Building ServiceNow skills for Claude
What I learned building Claude Code skills for ServiceNow development — encoding hard-won knowledge about the snc CLI and the platform's quirks into reusable context.
ServiceNow is one of those platforms where the gap between “I know what I want to build” and “I know exactly how to build it” is wide. The platform is vast. The CLI tooling is powerful but underdocumented. And there are dozens of situations where the obvious approach — using the standard Table API — silently fails or gives you the wrong result.
I’ve been building ServiceNow things for a while. I know where the sharp edges are. The question was whether I could encode that knowledge in a way that makes AI-assisted development actually reliable.
What skills are
Claude Code supports skills — markdown files that give the agent structured, domain-specific knowledge before it starts working. Think of them as persistent context that loads automatically when you need it. Instead of rediscovering the same platform quirks every session, you write them down once and the agent just knows.
For ServiceNow, the knowledge worth encoding falls into a few clear buckets: how to query and manipulate records via the snc CLI, how to build configuration artifacts like business rules and catalog items, how to write and run ATF tests, and how to work around the places where the standard APIs fall short.
The snc CLI is more interesting than it looks
The ServiceNow CLI (snc) is the foundation. It handles authentication, record operations, schema discovery, and update set management. Used well, it can drive almost the entire development workflow without touching the browser.
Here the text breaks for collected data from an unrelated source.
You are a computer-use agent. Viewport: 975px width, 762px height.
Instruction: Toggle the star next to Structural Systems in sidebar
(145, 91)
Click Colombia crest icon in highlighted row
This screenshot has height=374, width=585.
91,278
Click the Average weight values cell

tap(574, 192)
The interesting thing is what happens when you start hitting the edges. The Table API is great for most things, but there are fields it silently ignores on write, records it won’t let you delete, and operations that require running server-side code instead of REST calls. The pattern I kept coming back to was: when the standard path doesn’t work, write a Scripted REST endpoint that does the operation via GlideRecord, register it as a custom CLI command, and call it like any other snc subcommand.
snc custom create-client-script --data '{"cat_item": "...", "script": "..."}' That pattern — extending the CLI with your own endpoints — turns out to be surprisingly general. Once you have a working endpoint for one problem, adding the next one is fast.
What I didn’t build (yet)
The skills cover the mechanics. What they don’t fully capture yet is the judgment layer — knowing when a business rule is the right choice versus a flow action, or when to scope something to global versus an application scope. That knowledge is harder to encode because it depends on context that varies by project.
That’s the part I’m still working on. The mechanical knowledge — how to call the API, what params to pass, what the workarounds are — is teachable. The architectural judgment is what takes years.
For now, having the mechanics right means spending less time debugging platform behavior and more time thinking about what I’m actually building. That’s a good trade.